Task Format
GoldenViewVQA
Multi-view visual question answering with evidence-source identification in driving scenes.
LitTraceQA
Literature-grounded question answering with paper retrieval, evidence grounding, and answer generation.
GoldenViewVQA: Multi-View Grounded VQA for Driving Scenes
GoldenViewVQA evaluates whether multimodal systems can identify the visual evidence needed to answer a question. Given six synchronized NuScenes camera views and a question, a model must select the supporting camera view and answer the multiple-choice question.
Evaluation
Submissions should contain one JSON object per question with a question identifier, predicted supporting view, and predicted answer choice.
{"question_id": "sfall_0001_causality", "predicted_view": "CAM_FRONT", "predicted_answer_id": "A"}
The development evaluator reports view accuracy, answer accuracy, and joint accuracy. Final ranking will use a held-out input-only test set with private gold labels.
Development Release
The current Hugging Face release is the public development set. It is intended for task familiarization, data loading, prompt and model development, local evaluation, and submission-format checks. It should not be treated as the final leaderboard test set.
Resources
The dataset provides benchmark annotations and NuScenes-relative image paths. Participants must obtain NuScenes through the official access process and comply with its terms of use.
LitTraceQA: Literature-Grounded Question Answering
LitTraceQA evaluates whether systems can answer research questions with grounded evidence from scientific papers. Given a question and requested answer types, a system must retrieve the relevant paper or papers from the released metadata pool, identify coarse evidence locations, and return the final answer in the requested format.
Evaluation
Submissions should contain one JSON object per question with a stable query identifier, retrieved paper IDs, supporting evidence locations, and the answer object.

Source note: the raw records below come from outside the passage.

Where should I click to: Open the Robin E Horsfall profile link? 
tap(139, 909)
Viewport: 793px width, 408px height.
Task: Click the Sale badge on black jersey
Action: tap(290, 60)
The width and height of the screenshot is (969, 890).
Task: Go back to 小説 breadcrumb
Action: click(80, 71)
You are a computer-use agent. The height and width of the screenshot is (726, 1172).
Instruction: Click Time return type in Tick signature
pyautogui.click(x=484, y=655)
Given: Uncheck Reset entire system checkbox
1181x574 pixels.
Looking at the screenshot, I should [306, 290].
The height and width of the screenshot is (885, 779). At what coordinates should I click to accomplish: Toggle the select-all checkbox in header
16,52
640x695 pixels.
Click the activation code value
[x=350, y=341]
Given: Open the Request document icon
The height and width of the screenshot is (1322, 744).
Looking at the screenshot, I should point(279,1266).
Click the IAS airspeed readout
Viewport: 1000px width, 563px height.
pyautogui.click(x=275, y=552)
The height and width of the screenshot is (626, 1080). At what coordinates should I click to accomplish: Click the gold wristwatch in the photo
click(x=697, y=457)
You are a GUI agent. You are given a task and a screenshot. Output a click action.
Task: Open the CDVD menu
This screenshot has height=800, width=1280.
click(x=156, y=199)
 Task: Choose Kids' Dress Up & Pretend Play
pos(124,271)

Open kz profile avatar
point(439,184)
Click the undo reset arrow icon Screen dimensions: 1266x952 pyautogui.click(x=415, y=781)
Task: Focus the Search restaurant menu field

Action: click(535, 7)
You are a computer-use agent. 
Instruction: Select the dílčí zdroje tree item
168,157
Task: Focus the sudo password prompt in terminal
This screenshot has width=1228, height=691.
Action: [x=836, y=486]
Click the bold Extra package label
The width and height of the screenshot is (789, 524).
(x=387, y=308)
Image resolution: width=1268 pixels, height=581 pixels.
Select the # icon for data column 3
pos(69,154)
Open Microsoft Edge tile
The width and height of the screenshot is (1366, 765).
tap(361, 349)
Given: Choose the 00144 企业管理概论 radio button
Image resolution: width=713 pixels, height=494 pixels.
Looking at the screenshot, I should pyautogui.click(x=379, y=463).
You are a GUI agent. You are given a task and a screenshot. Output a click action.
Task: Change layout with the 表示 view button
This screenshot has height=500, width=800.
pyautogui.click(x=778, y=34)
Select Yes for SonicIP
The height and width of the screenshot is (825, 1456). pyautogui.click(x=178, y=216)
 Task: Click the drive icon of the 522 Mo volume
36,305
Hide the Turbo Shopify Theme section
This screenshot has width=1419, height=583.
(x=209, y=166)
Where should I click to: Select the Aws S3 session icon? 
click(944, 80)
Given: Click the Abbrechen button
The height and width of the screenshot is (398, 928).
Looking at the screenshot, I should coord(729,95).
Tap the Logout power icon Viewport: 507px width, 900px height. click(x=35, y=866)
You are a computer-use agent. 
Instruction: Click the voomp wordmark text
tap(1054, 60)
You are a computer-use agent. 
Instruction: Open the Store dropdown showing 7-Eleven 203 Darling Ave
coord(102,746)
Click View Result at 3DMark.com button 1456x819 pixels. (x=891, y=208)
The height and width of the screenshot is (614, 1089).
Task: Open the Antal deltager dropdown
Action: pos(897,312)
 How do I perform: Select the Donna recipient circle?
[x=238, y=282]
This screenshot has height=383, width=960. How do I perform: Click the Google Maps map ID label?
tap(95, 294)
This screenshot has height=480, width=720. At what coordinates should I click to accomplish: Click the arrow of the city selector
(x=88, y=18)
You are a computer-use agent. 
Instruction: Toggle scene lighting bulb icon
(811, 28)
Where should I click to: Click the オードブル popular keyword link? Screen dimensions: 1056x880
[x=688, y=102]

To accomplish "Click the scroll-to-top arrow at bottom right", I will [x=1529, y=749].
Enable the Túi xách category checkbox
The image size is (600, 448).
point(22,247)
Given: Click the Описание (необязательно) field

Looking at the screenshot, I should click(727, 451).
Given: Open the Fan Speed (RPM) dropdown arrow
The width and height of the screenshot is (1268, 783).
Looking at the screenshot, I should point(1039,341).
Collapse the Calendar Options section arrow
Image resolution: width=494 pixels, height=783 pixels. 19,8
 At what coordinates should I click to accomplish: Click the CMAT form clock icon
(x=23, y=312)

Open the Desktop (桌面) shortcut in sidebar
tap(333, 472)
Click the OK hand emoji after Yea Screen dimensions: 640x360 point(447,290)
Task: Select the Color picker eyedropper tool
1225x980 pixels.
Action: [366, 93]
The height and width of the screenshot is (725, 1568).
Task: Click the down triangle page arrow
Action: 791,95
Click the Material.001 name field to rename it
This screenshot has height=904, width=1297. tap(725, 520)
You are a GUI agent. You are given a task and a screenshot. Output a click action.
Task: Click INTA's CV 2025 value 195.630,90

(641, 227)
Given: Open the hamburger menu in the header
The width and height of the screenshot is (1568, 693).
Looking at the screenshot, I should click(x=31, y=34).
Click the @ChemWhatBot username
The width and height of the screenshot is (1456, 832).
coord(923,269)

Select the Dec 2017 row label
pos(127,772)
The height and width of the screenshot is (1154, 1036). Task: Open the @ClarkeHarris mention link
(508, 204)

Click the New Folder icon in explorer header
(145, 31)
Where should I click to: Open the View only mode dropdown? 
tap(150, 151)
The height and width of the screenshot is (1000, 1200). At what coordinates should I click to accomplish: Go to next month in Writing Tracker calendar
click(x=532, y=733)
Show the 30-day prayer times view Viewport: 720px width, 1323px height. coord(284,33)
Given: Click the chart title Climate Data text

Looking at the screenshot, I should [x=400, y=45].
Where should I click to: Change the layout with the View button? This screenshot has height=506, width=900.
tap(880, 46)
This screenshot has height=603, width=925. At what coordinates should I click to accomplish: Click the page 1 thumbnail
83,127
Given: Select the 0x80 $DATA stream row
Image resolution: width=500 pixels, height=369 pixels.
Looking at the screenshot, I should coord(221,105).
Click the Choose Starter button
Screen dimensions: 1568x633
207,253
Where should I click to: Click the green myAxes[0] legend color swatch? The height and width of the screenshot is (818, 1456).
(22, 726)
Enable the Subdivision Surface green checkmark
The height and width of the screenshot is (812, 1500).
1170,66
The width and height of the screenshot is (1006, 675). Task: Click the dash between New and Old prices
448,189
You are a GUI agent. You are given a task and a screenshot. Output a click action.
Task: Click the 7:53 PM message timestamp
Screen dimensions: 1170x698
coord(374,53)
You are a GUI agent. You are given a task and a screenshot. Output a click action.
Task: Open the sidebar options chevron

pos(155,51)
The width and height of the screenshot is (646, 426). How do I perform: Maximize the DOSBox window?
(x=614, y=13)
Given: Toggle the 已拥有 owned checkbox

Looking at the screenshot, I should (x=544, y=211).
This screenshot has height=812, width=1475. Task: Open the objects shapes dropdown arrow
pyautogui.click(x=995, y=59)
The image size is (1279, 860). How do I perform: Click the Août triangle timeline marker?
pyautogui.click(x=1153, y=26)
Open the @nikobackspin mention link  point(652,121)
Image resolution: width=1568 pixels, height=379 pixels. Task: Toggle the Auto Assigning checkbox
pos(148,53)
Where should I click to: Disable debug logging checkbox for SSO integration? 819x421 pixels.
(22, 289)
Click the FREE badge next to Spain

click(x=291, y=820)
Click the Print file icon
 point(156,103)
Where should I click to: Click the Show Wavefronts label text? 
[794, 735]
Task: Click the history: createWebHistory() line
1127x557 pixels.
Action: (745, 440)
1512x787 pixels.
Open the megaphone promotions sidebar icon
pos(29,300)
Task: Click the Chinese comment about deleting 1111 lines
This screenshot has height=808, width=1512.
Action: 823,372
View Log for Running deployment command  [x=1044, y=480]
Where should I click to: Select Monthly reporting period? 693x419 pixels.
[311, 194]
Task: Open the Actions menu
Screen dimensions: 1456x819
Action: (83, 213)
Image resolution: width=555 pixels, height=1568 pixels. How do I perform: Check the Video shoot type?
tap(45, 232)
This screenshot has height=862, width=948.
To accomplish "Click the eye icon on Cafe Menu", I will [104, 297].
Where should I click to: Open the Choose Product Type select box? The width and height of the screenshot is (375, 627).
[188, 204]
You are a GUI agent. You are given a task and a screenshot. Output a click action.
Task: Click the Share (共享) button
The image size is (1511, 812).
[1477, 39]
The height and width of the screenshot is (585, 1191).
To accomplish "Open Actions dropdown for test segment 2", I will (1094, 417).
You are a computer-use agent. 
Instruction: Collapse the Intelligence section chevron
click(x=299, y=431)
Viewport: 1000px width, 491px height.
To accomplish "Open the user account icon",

{"query_id": "q_001", "gold_papers": [{"paper_id": "acl2025_00005"}], "evidence": [{"paper_id": "acl2025_00005", "source_type": "table", "locator": {"page": 6, "table_id": "Table 4"}}], "answer": {"freeform": {"text": "14.70"}}}
The public evaluator reports macro paper retrieval precision, recall, and F1; macro evidence precision, recall, and F1 using coarse evidence matches; and answer metrics for multiple-choice, freeform, and table outputs. Final ranking will use a hidden evaluation set.
Development Release
The current Hugging Face release is the public development set. It includes gold validation records, input-only validation records, a sample submission, a searchable paper metadata pool, a machine-readable schema, and a local evaluator. It is intended for format inspection, loader development, prompt tuning, and local validation, not as the hidden leaderboard test set.
Resources
LitTraceQA annotations and benchmark files are released under CC BY-NC 4.0. Paper metadata remains subject to the original publishers' terms, and PDFs are not redistributed in the dataset.